Extract the text of every row below verbatim, leaving the pictures out of your output.

** start **

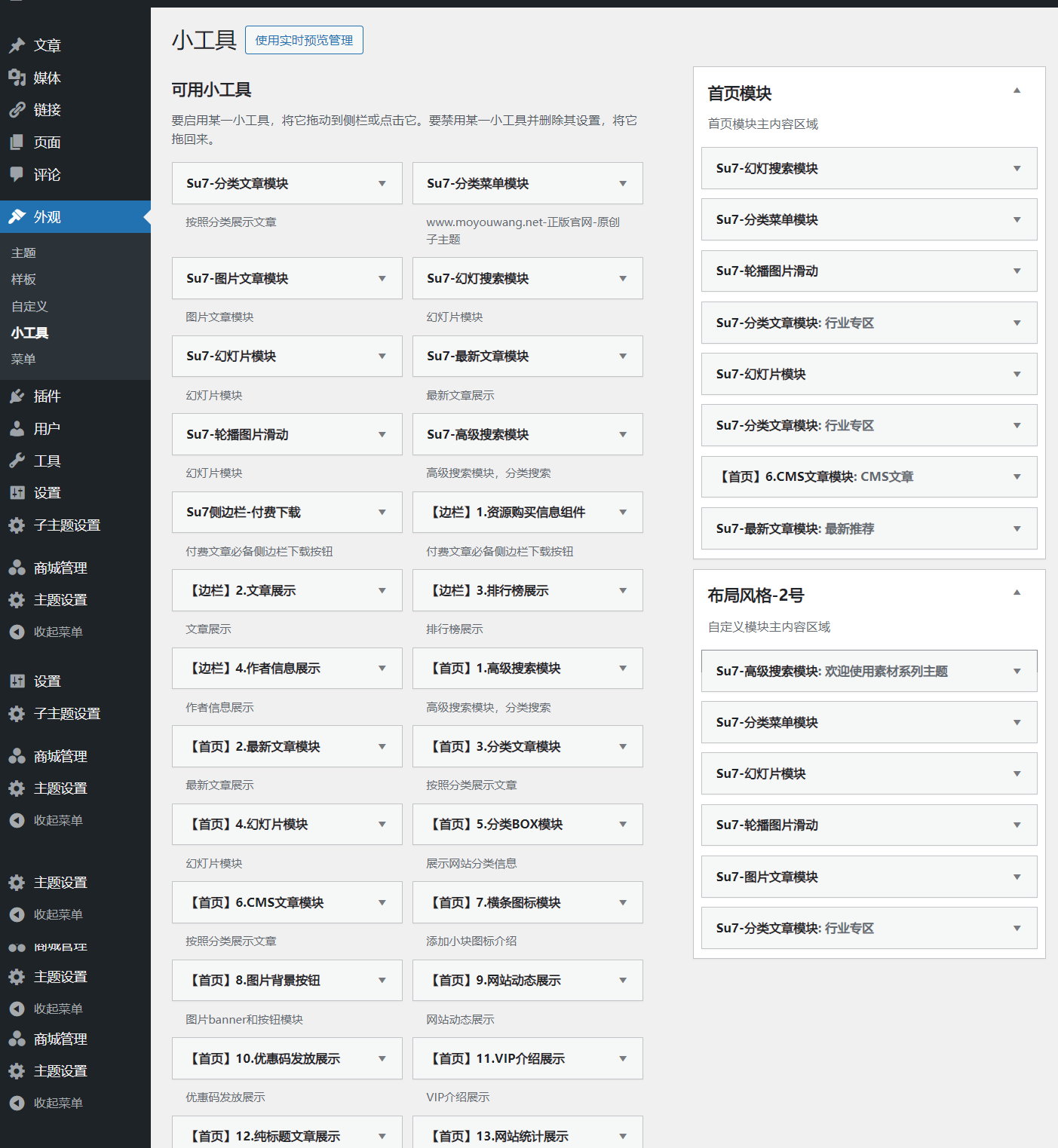Click the 媒体 media icon
1058x1148 pixels.
pyautogui.click(x=17, y=78)
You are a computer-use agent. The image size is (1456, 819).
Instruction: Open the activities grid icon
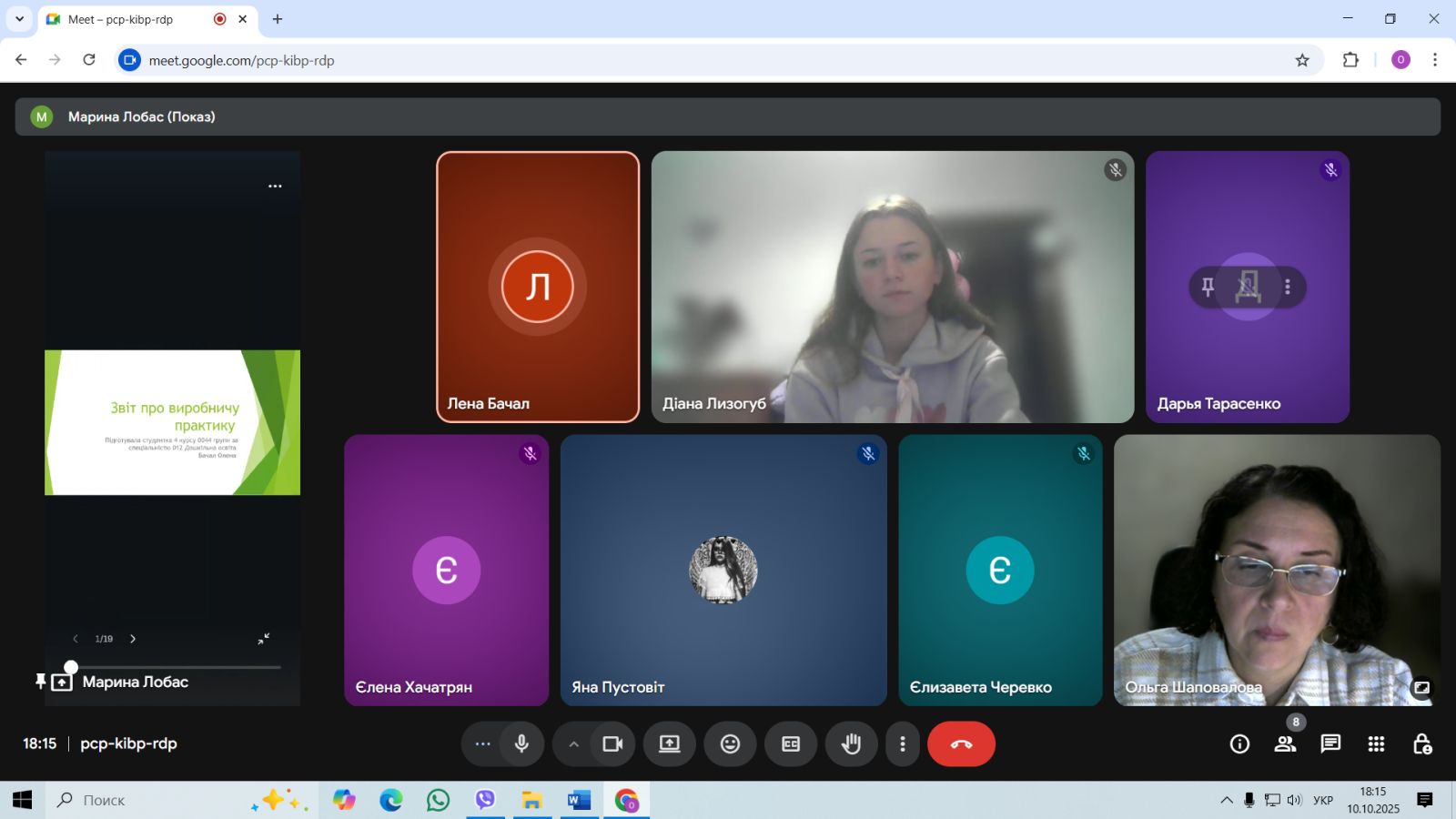click(x=1376, y=743)
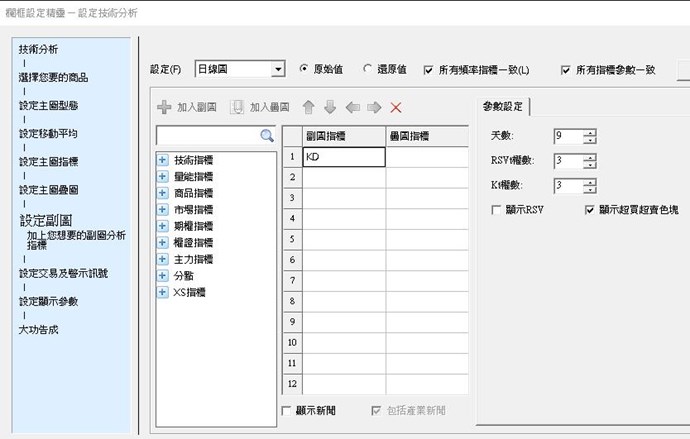The width and height of the screenshot is (690, 439).
Task: Uncheck 顯示超買超賣色塊 checkbox
Action: point(590,210)
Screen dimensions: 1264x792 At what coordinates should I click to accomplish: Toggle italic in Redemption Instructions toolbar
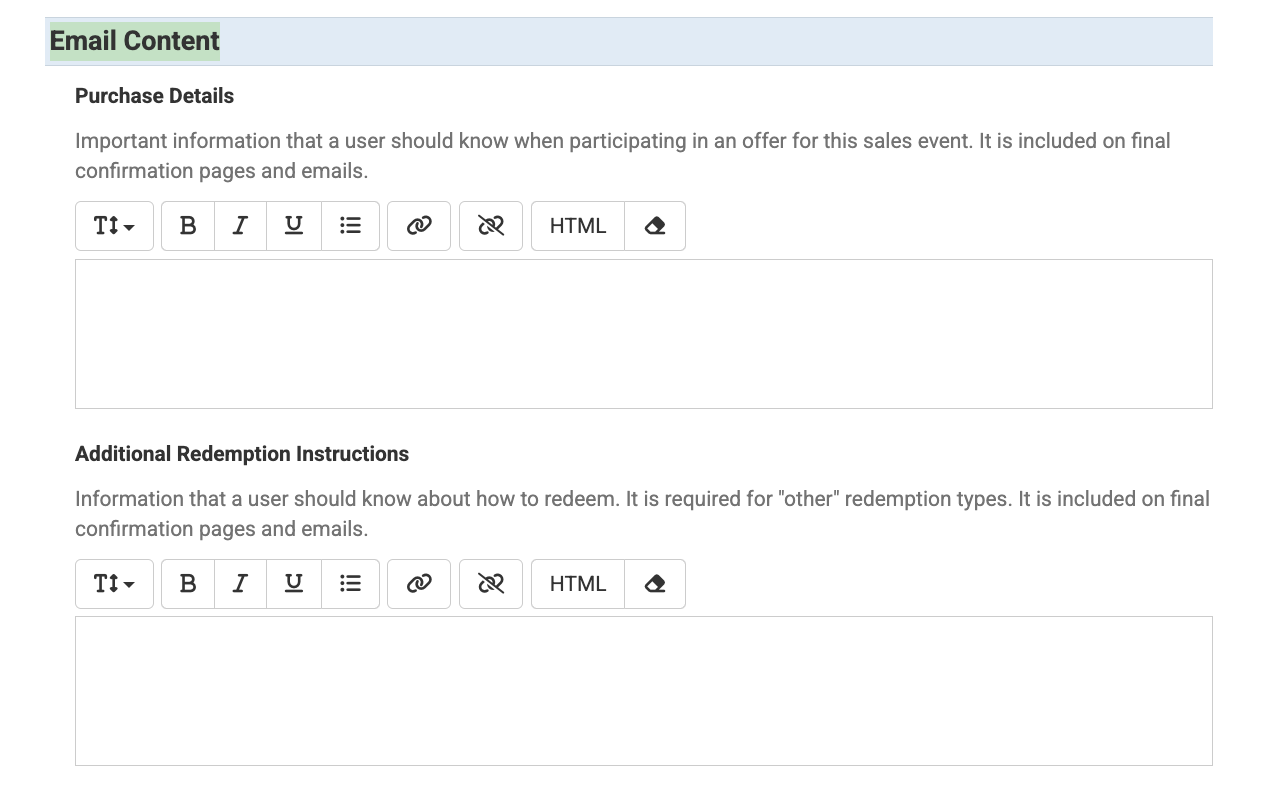pyautogui.click(x=240, y=584)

** end **

FINAL ANSWER:
Click the 媒体 media icon
1058x1148 pixels.
pyautogui.click(x=17, y=78)
You are a computer-use agent. The image size is (1456, 819).
Instruction: Open the activities grid icon
click(x=1376, y=743)
The width and height of the screenshot is (690, 439).
Task: Uncheck 顯示超買超賣色塊 checkbox
Action: point(590,210)
Screen dimensions: 1264x792 At what coordinates should I click to accomplish: Toggle italic in Redemption Instructions toolbar
pyautogui.click(x=240, y=584)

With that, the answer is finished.